But if you have a function like this:
function open(x) {
return x*y + 3;
}
it is an open expression because there are symbols in it which have not been defined in it. Namely, y. When looking at this function, we can't tell what y is and what does it mean, we don't know its value, so we cannot evaluate this expression. I.e. we cannot call this function until we tell what y is supposed to mean in it. This y is called a free variable.
This y begs for a definition, but this definition is not part of the function – it is defined somewhere else, in its "surrounding context" (also known as the environment). At least that's what we hope for :P
For example, it could be defined globally:
var y = 7;
function open(x) {
return x*y + 3;
}
Or it could be defined in a function which wraps it:
var global = 2;
function wrapper(y) {
var w = "unused";
return function(x) {
return x*y + 3;
}
}
The part of the environment which gives the free variables in an expression their meanings, is the closure. It is called this way, because it turns an open expression into a closed one, by supplying these missing definitions for all of its free variables, so that we could evaluate it.

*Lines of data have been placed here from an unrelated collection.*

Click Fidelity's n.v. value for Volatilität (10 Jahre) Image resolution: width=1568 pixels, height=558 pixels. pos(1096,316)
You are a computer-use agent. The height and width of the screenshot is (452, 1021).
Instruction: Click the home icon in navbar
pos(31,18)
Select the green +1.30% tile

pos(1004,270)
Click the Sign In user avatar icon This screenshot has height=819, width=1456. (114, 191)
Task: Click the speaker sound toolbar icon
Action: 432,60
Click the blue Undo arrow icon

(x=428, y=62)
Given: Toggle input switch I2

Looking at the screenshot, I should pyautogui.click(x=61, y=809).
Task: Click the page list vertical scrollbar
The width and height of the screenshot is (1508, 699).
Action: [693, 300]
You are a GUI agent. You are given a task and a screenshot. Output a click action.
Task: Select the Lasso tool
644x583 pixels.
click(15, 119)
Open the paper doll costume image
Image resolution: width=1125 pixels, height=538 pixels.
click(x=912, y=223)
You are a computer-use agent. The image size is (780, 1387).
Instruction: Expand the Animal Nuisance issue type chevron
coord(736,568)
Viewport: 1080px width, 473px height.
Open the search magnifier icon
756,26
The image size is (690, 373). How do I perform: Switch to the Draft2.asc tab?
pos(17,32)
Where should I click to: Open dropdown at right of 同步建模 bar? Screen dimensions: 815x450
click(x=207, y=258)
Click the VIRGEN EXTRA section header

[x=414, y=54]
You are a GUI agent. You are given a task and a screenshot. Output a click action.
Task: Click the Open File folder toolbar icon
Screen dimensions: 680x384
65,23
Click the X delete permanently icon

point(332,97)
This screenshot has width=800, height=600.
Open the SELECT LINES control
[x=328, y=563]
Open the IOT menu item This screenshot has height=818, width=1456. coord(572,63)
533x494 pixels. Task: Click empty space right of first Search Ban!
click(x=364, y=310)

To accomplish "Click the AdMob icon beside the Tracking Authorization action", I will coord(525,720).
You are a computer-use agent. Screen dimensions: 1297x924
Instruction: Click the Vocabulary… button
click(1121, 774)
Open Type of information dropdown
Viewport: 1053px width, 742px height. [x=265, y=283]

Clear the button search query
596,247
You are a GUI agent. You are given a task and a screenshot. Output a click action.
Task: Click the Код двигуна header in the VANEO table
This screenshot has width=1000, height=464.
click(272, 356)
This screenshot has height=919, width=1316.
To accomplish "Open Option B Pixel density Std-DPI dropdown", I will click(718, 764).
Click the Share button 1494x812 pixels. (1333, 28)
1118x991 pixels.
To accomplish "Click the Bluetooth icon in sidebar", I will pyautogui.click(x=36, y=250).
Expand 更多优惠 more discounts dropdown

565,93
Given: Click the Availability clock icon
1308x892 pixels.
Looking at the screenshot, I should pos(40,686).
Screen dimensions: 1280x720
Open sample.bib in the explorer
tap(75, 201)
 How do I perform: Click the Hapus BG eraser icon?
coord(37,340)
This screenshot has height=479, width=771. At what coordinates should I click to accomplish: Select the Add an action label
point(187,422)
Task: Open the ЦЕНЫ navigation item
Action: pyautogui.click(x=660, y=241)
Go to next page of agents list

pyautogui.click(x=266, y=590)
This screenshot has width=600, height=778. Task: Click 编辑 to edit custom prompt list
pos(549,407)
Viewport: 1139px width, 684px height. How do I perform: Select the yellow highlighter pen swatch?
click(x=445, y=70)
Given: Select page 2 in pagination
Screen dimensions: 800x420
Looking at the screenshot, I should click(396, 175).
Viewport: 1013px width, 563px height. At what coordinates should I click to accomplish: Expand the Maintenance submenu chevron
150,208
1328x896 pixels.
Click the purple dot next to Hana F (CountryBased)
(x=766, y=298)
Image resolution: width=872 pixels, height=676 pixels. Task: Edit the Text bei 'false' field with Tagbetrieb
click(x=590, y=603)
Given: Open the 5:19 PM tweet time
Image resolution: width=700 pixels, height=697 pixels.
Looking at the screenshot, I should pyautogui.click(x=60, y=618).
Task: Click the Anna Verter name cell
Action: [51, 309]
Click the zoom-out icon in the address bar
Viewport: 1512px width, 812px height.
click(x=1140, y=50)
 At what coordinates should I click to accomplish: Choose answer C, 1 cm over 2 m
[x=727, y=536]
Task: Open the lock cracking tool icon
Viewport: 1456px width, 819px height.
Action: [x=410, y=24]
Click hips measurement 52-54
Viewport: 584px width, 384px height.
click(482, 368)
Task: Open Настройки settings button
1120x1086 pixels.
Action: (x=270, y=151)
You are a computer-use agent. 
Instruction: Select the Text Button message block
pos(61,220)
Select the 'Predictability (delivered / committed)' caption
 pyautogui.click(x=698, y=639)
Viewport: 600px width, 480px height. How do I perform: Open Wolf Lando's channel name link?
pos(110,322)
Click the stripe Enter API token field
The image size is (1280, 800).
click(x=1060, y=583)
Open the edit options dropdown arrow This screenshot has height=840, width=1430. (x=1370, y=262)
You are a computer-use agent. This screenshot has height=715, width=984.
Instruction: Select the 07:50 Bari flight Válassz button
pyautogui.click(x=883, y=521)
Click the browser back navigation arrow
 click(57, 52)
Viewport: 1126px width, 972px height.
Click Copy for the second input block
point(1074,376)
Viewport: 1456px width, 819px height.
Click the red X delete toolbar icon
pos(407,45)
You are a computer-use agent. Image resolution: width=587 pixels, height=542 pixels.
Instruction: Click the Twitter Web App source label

In the example above, the inner function (which we didn't give a name because we didn't need it) is an open expression because the variable y in it is free – its definition is outside the function, in the function which wraps it. The environment for that anonymous function is the set of variables:
{
global: 2,
w: "unused",
y: [whatever has been passed to that wrapper function as its parameter `y`]
}
Now, the closure is that part of this environment which closes the inner function by supplying the definitions for all its free variables. In our case, the only free variable in the inner function was y, so the closure of that function is this subset of its environment:
{
y: [whatever has been passed to that wrapper function as its parameter `y`]
}
The other two symbols defined in the environment are not part of the closure of that function, because it doesn't require them to run. They are not needed to close it.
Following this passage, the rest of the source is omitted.